Entretanto, uma nota introdutória a esse estudo é importante, e sobre o assunto David Merkh diz:
“Não importa a interpretação adotada, o ponto parece ser o mesmo: o pecado agora está transpondo fronteiras espirituais (sejam celestiais, sejam terrestres). O vírus do pecado virou pandemia!1”.

A idéia é que independente da opinião teológica, a ênfase essencial do texto não é perdida, e a isso Derek Kidner complementa:

“Onde a escritura é tão reticente como o é aqui, Pedro e Judas nos aconselham a retirada. Coloquemo-nos em nosso próprio lugar! Mais importante do que as minúcias desse episódio é sua indicação de que o homem não pode socorrer-se a si mesmo, seja que os setitas tenham traído a sua vocação, seja que os poderes demoníacos tenham conseguido um tento 2”.

Portanto, ainda que a definição teologia seja importante, ela não é fundamental aqui para a essência da compreensão do texto. Como veremos, todas as opções tem suas fraquezas e falhas, mas não impedem o sentido geral do texto. A opinião do autor ficará evidente, e seu favoritismo por determinada opção não deve conduzir o leitor à suas conclusões, mas certamente tornará evidente a razão de sua preferência.

1. Filhos de Deus: Anjos Caídos

A opinião provavelmente mais tradicional é de que anjos caídos são representados pelo termo “Filhos de Deus” e que em sua devassidão abandonaram seu estado original e vieram a terra para coabitar com as filhas dos homens. A razão dessa distinção não é exclusivamente lingüística, mas aparentemente textual. Os defensores dessa linha de raciocínio defendem que essa é a leitura que melhor se harmoniza com o texto. Bob Deffinbaug entende que a terminologia usada por Moisés claramente indica o fato de que “Filhos de Deus” se referem a anjos no AT. Sobre isso atesta: “Os estudiosos que rejeitam esta opinião prontamente reconhecem o fato de que o termo preciso é claramente definido na Escritura. A razão para rejeitar a interpretação dos anjos caídos é que tal opinião é tida como uma afronta à razão e às Escrituras 3”.

a. Pontos Fortes:
Alguns pontos fortes podem ser levantados:

Antiguidade do Argumento: Essa interpretação é provavelmente a mais antiga tradição e é encontrada no Códice Alexandrino, que verte o texto com o uso de termo “aggeloi” (anjo) em tradução da expressão bene há’elohim (Filhos de Deus). No livro apócrifo de Enoque 4 encontramos essa tradição expressa: “E aconteceu que, quando os filhos dos homens se multiplicaram, naqueles dias, bela e formosa filhas nasceram. E os anjos, os filhos do céu, vendo-as as desejaram, e disseram uns aos outros: “Vem! Vamos escolher por nós mesmos esposas dentre o povo, e vamos gerar para nós filhos 5”.

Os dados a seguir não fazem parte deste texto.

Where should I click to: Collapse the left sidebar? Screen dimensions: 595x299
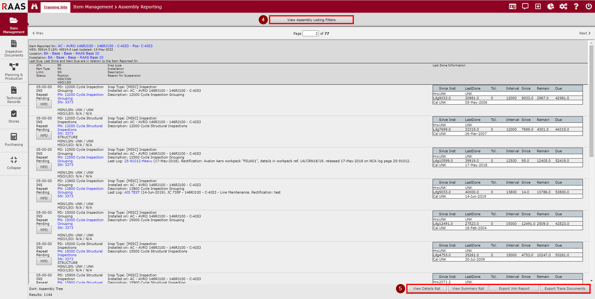click(14, 163)
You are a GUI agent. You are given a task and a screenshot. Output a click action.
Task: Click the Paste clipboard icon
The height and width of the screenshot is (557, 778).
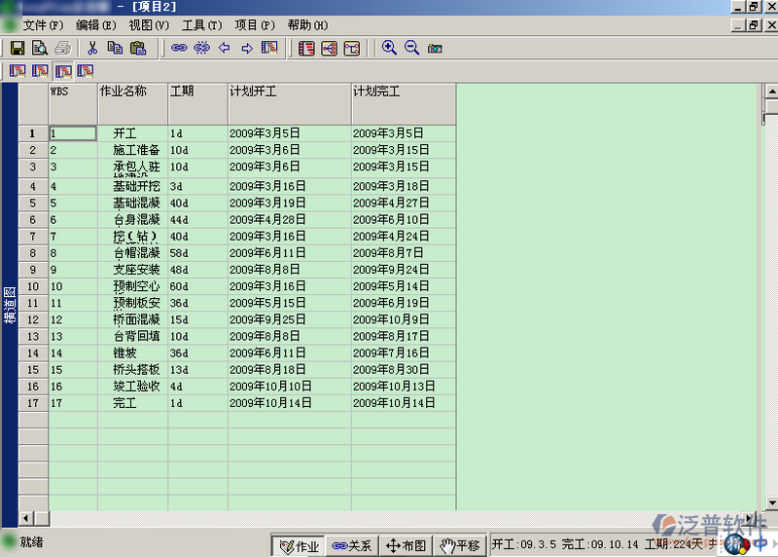137,48
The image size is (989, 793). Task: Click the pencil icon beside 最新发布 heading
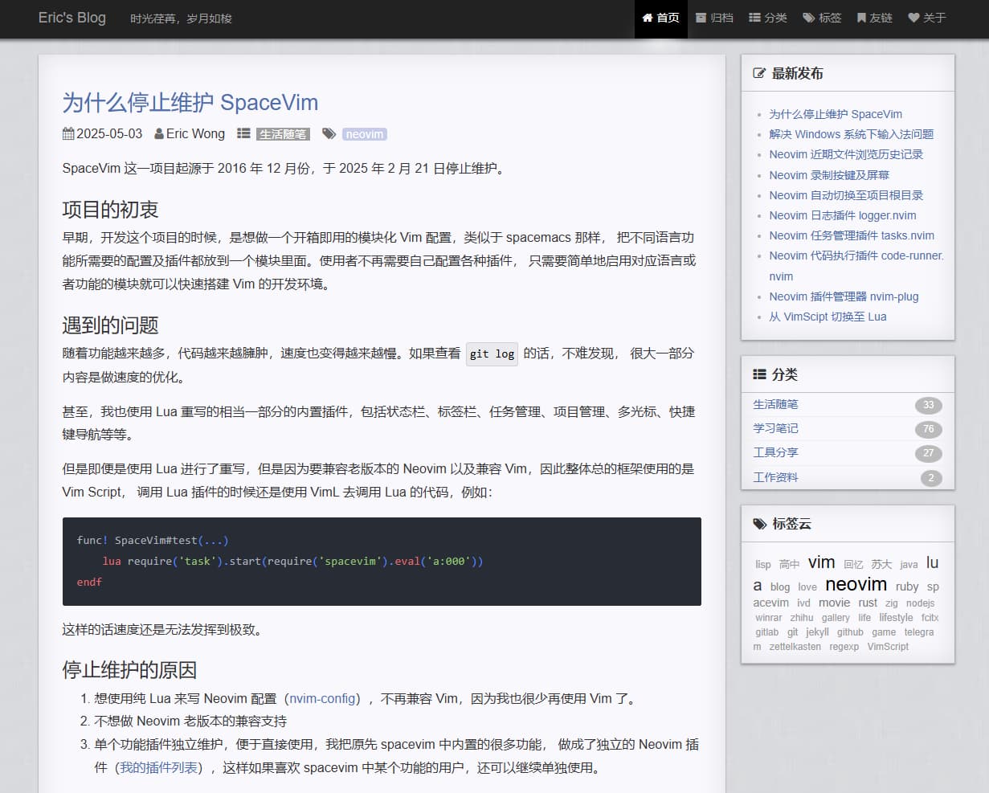760,72
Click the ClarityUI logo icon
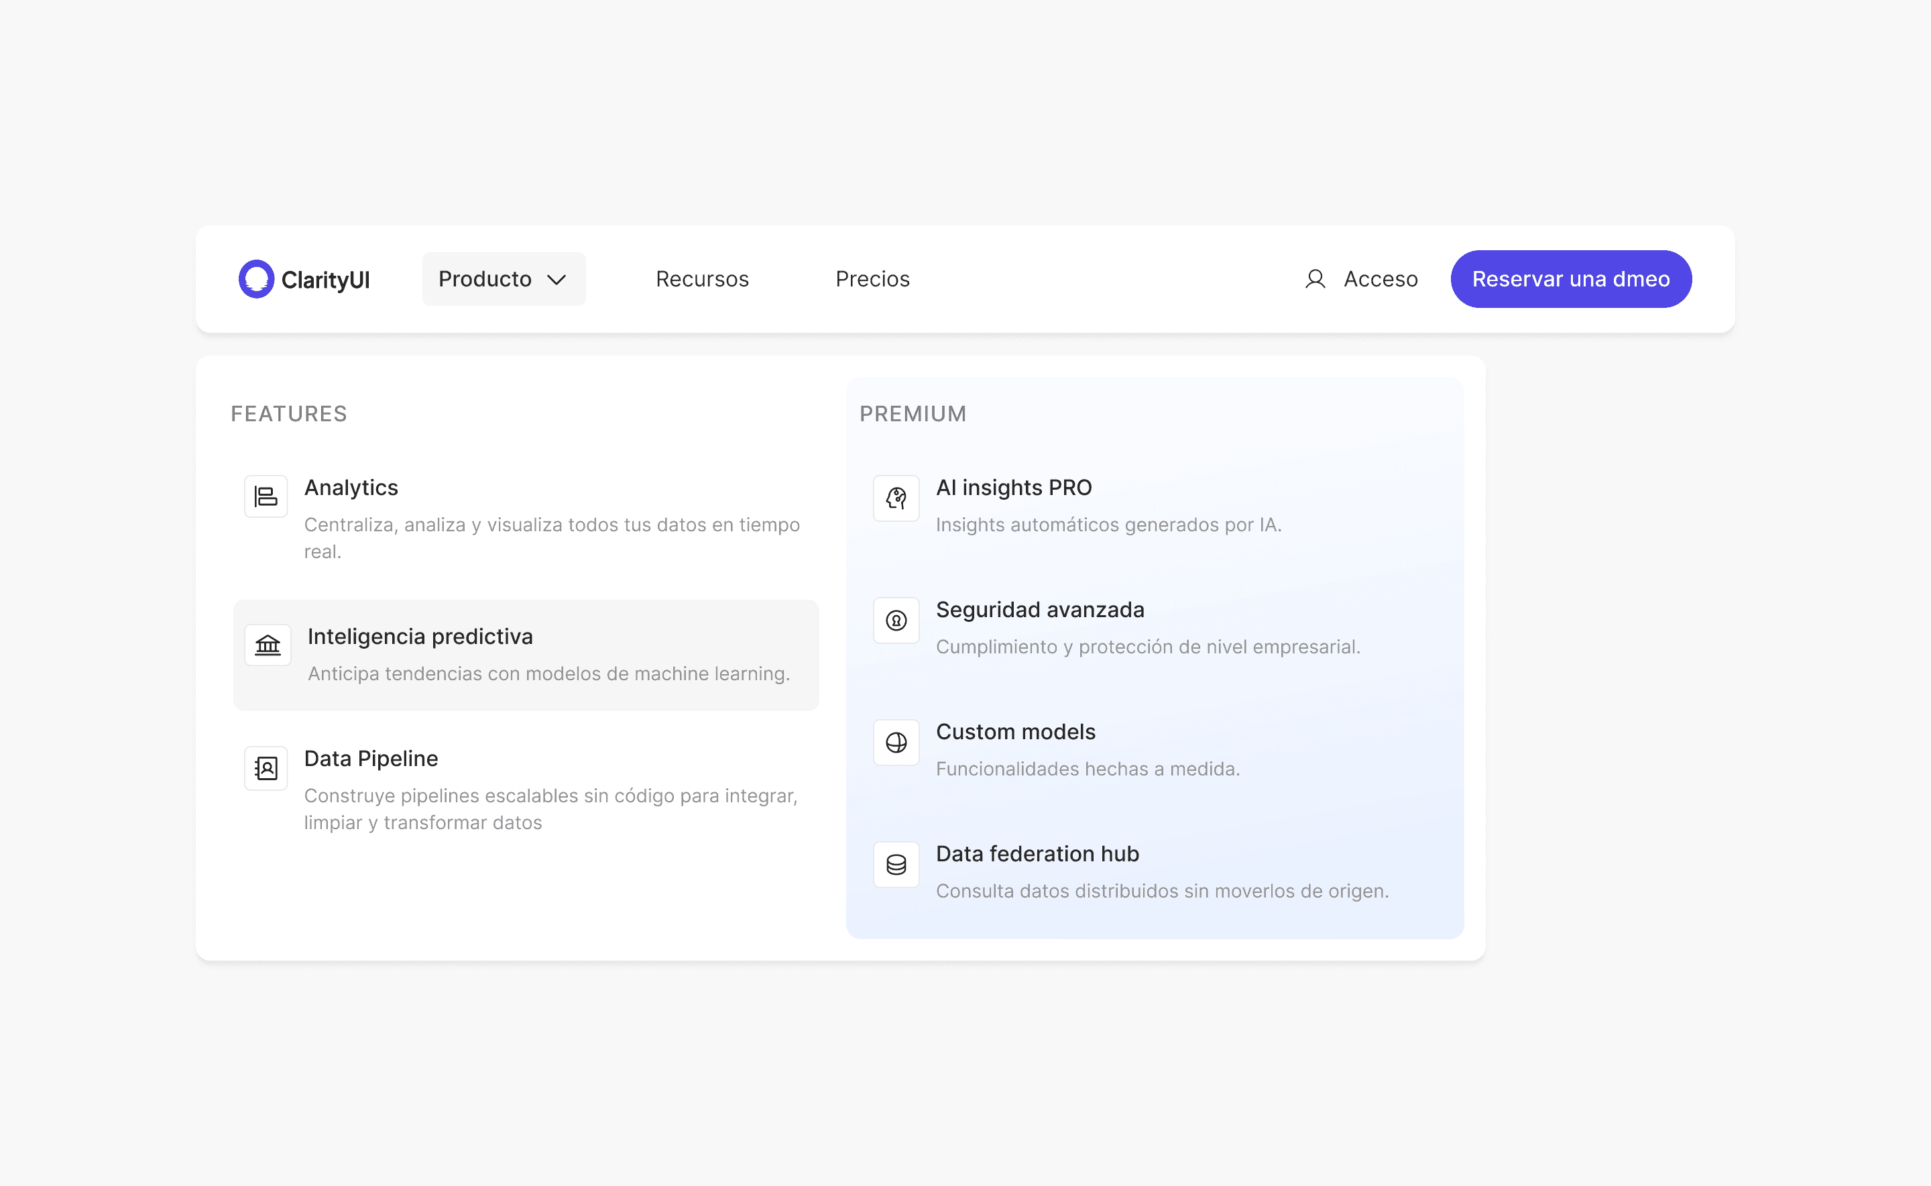 click(256, 279)
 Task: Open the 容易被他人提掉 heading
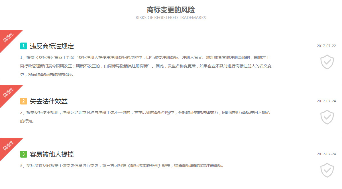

Uso da Expressão: No Antigo Testamento a expressão “Filhos de Deus” é usada para descrever anjos. Em Jó.1.6 lemos: “Num dia em que os filhos de Deus vieram apresentar-se perante o SENHOR, veio também Satanás entre eles” (cf. 2.1). A tradução da LXX aqui adota novamente o termo “aggeloi” e, segundo Adam Clarke, a versão caldéia usa “tropa angélica”. Nesses textos em Jó parece não haver discussão sobre usa referência, observe: “quando as estrelas da alva, juntas, alegremente cantavam, e rejubilavam todos os filhos de Deus?” (Jó.38.7). Ao analisar esse texto, são raros os que não encontram aqui uma referência angélica. Mesmo os que defendem que em Gn.6 o termo não se refere a anjos, aqui o reconhecem, como Barnes: “E todos os filhos de Deus – Anjos – chamados filhos de Deus, de sua semelhança com ele, ou a serem criados por ele 6”. Em Sl.89.6 não há qualquer suspeita: “Pois quem nos céus é comparável ao SENHOR? Entre os seres celestiais, quem é semelhante ao SENHOR?” (cf. Dn.3.25).

Origem dos Gigantes: Os defensores dessa visão entendem que os gigantes, e homens de renome do mundo antigo são apenas explicados pela união entre seres angelicais e seres humanos. Sobre isso, Deffinbaug atesta: “As mulheres ansiavam pela esperança de ser a mãe do Salvador. Quem seria o pai mais apropriado para tal criança? Não seria um “homem poderoso de renome”, que também seria capaz de se gabar da imortalidade? Alguns dos piedosos descendentes de Sete viveram aproximadamente 1000 anos de idade, mas os Nefilins não morreriam, se fossem anjos. E assim começou uma nova raça 7”.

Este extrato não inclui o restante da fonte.